At its flagship Tawke and Peshkabir fields, DNO increased production “by 70 percent year-on-year to 78,600 boepd [barrels of oil equivalent per day] in 2024, with oil sold at its Fish Khabur terminal as the Iraq-Turkiye export pipeline remained shut in,” the company said in a statement. 

The Tawke field, which DNO holds a 75 percent stake in, generated $10 million in profits per month, and while no new wells were drilled on site, oil output upped “by bringing three previously drilled wells onstream and by workovers and interventions on more than 20 other wells across the license,” according to the statement. 

Its oil was sold for an average of $35 per barrel. 

“Our Kurdistan team is doing a terrific job. Maintaining, never mind increasing, production from mature carbonate reservoirs without new drilling is rare, even exceptional,” said DNO’s Executive Chairman Bijan Mossavar-Rahmani.

The Kurdistan Region is preparing to resume oil exports after the Iraqi parliament approved an amendment to the federal budget law, which increases compensation for international oil companies (IOCs) in the Region.

The amendment raised oil production and transportation costs to $16 per barrel, a substantial raise from the $6.90 set in the federal budget that was passed in June 2023.

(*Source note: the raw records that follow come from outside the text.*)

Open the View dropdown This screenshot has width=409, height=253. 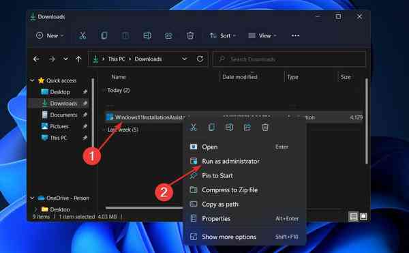tap(262, 35)
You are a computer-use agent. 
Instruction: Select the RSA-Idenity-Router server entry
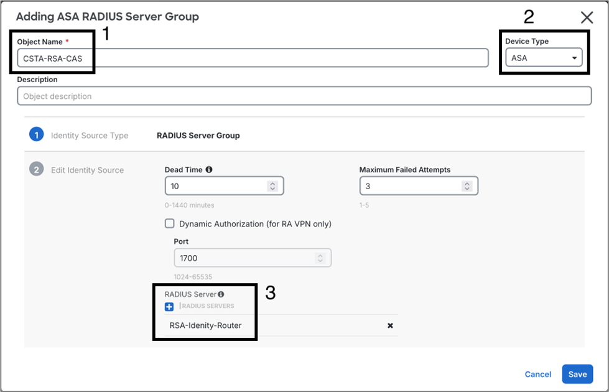pyautogui.click(x=205, y=325)
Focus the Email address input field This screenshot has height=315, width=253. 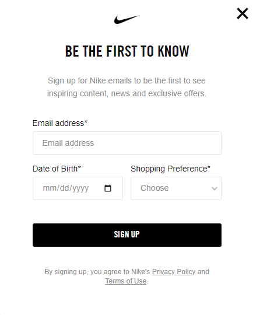click(x=127, y=143)
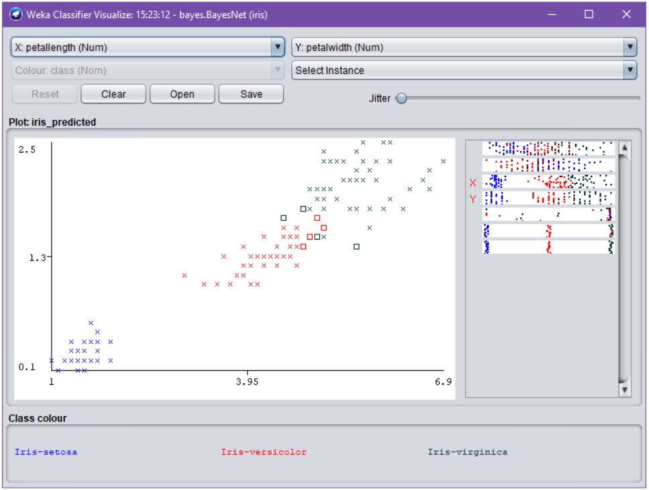Viewport: 649px width, 490px height.
Task: Expand the Select Instance dropdown
Action: (631, 69)
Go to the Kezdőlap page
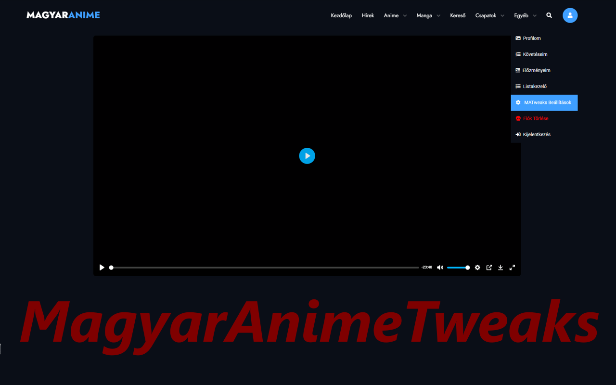Image resolution: width=616 pixels, height=385 pixels. click(341, 15)
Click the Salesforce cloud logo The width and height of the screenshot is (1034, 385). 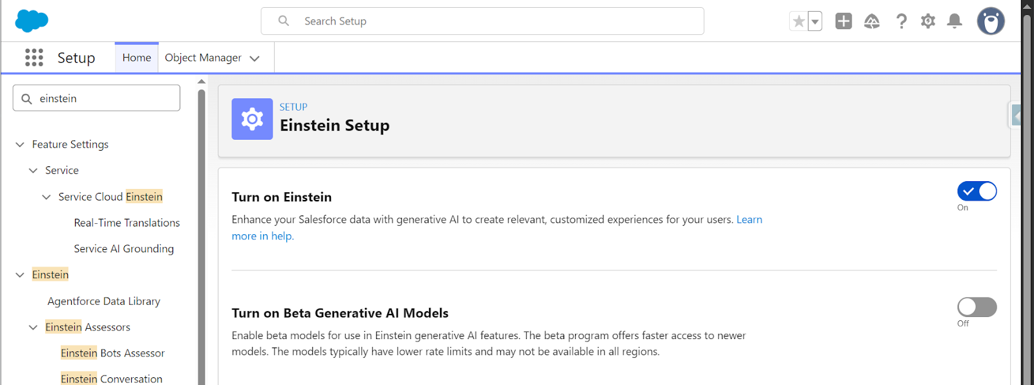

On Wednesday, the Kurdistan Regional Government (KRG) instructed its natural resources ministry to coordinate with oil companies and relevant bodies to restart oil exports “as soon as possible.” 

Oil exports from the Kurdistan Region through the Iraq-Turkey pipeline have been suspended since March 2023 after a Paris-based arbitration court ruled in favor of Baghdad against Ankara, saying the latter had violated a 1973 pipeline agreement by allowing Erbil to begin independent oil exports in 2014.

The KRG has struggled to pay the salaries of its civil servants on time and in full for a decade due to a financial crisis that was exacerbated by the halt of Kurdish oil exports. Erbil is reliant on its local income and federal budget funds.